Rev. Young was ordained in 1987 by the Unitarian Universalist Church of Chattanooga, TN where he served his first settled ministry (1987-1992). At the Chattanooga congregation, he concentrated on inner structures and programs and laid the groundwork for a Wednesday evening program of meaningful dimension, which he called “Wonderful Wednesday.” His tenure marked improved programming for younger people, increased church membership, and Sunday Services attendance. He introduced and facilitated discussion groups and adult education programs that were well-liked and attended. He assisted in efforts to improve the organization and productivity of the congregation as well as introducing innovative fund-raising activities. In this regard he was particularly pleased to host Huston Smith, whom he greatly admired, as a speaker and guest for the Church and community.  Furthermore, he represented the church in several community forums, including television, and at regional and national denominational activities.
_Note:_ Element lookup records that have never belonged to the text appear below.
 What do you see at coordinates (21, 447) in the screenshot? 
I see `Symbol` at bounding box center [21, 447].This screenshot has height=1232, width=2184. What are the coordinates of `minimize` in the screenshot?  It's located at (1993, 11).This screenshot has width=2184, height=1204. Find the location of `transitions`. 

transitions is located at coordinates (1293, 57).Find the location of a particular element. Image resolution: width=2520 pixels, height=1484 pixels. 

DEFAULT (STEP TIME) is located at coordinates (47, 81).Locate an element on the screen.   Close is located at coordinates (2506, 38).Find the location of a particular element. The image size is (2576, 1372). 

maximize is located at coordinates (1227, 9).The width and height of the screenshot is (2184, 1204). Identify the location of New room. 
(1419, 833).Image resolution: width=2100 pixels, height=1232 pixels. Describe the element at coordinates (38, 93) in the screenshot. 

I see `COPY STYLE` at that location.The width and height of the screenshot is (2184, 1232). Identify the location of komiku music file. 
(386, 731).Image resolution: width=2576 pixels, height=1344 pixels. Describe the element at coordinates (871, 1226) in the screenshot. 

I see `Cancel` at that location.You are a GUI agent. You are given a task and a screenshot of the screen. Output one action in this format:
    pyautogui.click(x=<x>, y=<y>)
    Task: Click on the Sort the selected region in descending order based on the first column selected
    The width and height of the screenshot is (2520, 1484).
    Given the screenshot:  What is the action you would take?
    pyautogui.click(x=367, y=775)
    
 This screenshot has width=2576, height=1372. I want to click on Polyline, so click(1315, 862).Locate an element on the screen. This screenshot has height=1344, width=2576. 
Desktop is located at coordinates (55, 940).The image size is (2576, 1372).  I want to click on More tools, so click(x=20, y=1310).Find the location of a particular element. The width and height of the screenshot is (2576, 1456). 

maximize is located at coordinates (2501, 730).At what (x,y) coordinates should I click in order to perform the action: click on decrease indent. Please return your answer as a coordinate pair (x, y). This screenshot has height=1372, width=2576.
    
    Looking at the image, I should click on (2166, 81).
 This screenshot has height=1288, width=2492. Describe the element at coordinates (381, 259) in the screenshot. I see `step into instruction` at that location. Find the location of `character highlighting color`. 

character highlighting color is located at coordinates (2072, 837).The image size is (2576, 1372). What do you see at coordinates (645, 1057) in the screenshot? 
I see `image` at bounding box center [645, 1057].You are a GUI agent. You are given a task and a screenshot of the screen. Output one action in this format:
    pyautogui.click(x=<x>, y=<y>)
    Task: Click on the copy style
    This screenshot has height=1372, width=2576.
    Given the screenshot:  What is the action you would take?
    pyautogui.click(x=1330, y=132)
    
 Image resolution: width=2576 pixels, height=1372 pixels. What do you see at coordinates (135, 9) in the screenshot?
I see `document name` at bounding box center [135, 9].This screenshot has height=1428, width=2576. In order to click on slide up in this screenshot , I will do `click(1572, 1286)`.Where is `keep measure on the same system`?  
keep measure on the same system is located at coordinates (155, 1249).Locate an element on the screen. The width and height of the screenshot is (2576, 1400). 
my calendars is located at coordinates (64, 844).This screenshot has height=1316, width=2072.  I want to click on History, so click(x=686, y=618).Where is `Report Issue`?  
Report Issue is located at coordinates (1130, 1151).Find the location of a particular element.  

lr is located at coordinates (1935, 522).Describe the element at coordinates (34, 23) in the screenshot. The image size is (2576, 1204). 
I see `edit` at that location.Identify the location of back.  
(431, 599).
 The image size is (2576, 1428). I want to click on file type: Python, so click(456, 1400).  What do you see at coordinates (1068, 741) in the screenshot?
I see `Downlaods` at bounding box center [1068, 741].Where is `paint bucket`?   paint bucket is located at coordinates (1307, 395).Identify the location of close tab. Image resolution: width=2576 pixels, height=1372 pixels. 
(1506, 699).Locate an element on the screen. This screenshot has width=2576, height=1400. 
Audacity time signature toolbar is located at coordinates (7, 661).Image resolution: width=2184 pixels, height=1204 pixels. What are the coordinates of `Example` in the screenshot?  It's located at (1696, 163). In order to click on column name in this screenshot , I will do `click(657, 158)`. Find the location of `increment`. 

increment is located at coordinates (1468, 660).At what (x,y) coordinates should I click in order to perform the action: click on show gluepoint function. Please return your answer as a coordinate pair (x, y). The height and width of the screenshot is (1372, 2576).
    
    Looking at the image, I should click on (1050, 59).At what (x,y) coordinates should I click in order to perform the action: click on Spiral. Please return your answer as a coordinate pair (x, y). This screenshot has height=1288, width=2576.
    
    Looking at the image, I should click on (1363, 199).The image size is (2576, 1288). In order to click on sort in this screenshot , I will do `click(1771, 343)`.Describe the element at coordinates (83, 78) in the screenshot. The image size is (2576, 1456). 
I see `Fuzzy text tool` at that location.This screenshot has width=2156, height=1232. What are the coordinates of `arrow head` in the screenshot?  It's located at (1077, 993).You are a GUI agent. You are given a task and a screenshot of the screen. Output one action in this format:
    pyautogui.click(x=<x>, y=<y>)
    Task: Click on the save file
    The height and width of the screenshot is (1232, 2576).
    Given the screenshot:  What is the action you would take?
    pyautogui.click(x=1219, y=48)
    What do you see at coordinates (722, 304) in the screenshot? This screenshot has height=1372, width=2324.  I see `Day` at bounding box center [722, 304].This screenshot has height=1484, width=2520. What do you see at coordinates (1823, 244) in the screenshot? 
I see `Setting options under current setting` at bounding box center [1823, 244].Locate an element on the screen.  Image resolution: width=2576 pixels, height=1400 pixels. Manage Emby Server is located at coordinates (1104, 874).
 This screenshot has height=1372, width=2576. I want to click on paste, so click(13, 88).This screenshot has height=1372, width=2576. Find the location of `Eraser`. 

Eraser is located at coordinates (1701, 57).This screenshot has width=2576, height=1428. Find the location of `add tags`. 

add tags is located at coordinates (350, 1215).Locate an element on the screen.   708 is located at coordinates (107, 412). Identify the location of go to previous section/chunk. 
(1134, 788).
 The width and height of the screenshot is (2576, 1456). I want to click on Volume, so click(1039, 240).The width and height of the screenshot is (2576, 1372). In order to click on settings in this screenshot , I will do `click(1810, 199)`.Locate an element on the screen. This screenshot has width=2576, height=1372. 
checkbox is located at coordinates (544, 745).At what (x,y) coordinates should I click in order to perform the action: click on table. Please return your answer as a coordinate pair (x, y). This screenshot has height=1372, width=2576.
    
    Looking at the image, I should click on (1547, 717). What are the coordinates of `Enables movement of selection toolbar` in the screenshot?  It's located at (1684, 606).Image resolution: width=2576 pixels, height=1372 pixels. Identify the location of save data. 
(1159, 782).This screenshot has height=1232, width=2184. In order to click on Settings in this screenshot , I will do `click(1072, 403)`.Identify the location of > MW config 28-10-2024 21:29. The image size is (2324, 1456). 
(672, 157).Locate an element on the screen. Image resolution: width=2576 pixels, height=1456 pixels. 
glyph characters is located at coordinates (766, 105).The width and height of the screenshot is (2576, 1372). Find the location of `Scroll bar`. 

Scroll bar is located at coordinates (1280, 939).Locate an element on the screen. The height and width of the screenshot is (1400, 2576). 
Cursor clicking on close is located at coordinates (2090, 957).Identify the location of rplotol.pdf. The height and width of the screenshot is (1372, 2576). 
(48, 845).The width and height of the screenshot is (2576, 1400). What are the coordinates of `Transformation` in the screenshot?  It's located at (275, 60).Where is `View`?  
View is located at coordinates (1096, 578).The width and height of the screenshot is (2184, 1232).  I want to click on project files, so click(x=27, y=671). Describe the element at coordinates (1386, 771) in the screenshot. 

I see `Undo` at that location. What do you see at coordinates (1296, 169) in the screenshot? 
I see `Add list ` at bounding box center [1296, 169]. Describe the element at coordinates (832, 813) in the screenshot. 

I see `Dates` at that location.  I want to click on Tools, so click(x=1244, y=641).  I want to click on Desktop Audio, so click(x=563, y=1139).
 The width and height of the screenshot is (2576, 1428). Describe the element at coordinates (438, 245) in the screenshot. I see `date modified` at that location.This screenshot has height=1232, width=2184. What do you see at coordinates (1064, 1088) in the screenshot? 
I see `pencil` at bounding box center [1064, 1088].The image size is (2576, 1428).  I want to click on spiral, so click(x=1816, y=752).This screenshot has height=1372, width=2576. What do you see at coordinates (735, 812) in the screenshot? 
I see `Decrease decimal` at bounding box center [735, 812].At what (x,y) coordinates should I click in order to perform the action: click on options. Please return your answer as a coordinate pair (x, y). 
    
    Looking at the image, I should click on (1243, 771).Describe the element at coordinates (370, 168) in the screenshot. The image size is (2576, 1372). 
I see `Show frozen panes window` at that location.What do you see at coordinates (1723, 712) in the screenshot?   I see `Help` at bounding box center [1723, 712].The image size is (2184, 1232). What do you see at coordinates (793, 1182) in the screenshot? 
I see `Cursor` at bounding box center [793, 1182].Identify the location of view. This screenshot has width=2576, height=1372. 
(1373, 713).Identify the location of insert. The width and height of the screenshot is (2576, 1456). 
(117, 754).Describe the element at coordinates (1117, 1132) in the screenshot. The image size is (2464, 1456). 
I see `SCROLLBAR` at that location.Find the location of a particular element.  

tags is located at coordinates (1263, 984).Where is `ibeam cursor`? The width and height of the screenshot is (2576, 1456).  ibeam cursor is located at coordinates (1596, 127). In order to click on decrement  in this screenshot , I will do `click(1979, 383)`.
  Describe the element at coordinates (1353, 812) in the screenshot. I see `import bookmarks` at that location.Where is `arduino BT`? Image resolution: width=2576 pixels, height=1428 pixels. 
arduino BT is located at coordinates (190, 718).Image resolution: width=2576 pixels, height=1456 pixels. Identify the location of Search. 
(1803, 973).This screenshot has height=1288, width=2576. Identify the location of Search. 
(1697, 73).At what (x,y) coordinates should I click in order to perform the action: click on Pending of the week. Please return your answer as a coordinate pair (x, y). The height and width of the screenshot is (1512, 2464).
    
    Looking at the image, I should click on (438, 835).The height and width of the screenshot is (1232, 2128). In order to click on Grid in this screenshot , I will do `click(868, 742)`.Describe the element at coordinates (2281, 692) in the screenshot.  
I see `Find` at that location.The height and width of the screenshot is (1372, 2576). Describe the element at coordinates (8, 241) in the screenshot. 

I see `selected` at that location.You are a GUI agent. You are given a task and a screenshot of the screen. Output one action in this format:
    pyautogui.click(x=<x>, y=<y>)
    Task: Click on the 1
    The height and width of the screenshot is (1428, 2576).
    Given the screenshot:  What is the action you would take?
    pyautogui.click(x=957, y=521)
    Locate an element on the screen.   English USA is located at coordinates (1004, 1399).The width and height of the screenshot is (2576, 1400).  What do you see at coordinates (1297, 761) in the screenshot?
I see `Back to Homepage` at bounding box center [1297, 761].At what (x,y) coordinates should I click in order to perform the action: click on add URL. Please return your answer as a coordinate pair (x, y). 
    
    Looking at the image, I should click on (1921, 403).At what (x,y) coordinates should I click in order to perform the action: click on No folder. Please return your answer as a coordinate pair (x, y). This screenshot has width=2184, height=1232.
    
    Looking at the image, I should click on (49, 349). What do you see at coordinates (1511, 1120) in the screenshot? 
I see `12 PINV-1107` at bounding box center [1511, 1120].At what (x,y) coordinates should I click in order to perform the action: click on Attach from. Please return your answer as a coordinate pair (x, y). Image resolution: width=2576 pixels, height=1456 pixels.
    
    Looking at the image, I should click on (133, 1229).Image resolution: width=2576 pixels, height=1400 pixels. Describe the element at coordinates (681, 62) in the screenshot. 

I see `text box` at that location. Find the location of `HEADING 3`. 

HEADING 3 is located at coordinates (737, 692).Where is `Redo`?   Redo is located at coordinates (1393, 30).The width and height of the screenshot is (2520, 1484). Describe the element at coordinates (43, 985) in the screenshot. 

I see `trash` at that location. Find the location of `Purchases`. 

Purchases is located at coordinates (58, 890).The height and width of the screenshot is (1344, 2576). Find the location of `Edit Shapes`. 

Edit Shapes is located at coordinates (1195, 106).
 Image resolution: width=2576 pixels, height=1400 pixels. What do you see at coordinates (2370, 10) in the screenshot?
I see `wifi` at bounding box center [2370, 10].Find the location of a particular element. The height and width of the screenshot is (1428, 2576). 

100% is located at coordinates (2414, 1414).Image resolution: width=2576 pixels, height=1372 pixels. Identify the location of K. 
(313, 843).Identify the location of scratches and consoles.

In 1992, Rev. Young was called to the UU Congregation of Rockville, MD where he would serve until 1998. His ministry at Rockville was also wonderfully productive. He was very involved with the teens at Rockville and helped youth understand the UU approach to religious life, empowerment, and self-confidence. In 1999 the Rockville congregation honored him as their minister emeritus. Subsequently, Rev. Young served the Bull Run UUs, in Manassas, VA as an interim minister (2003-2004) assisting the congregation through many opportunities. He was a nurturer, teacher, spiritualist, and activist. His services were thoughtfully put together and his sermons were stimulating and thought-provoking. He was excellent at conflict resolution and entreated and challenged congregants to look below the surface to deepen one’s self-awareness.

In addition to his parish and interim ministry, Rev. Young served the denomination as president of the Chesapeake UUMA (1998).

In 1972, Jack was elected to the Little Rock Board of Directors (City Council). He was president of the Little Rock Racquet Club (1975). Likewise, in 1976, he served as President of Metroplan (Central Arkansas Council of Governments). He also served as President of the Peony Association when he lived in Little Rock.

Among his many interests were classical guitar, which he studied in mid-life, attending the storytelling festival in Jonesborough Tn. gardening, tennis and woodworking. When he retired, he did fine woodworking, naming his business All Things Wood. He made a nametag holder for UUCR and a podium for BRUU to name a couple of his projects.

Jack is survived by his wife Diane Bates; his children: Sidney Young (Linda), Scott Young, and Anne Bates-Young; stepchildren: Jennifer Bates, and Nicholas Bates (Diana); grandchildren: Andrew, Meghan (Paul Finizio), Bryan (Alicia), Nicholas, Isabella, and Olivera Bates; as well as great-grandchildren: Maia and Otto Finizio, Kaylee, and Madison Young. He was predeceased by his parents Irene Louise McGill and Frank M. Young, and his sister Joanne Watkins.

In lieu of flowers, donations can be made to the Parkinson’s Association.

Notes of condolence can be sent to Diane Bates, 7105 White Ridge Lane, Fairfax Station, VA 22039.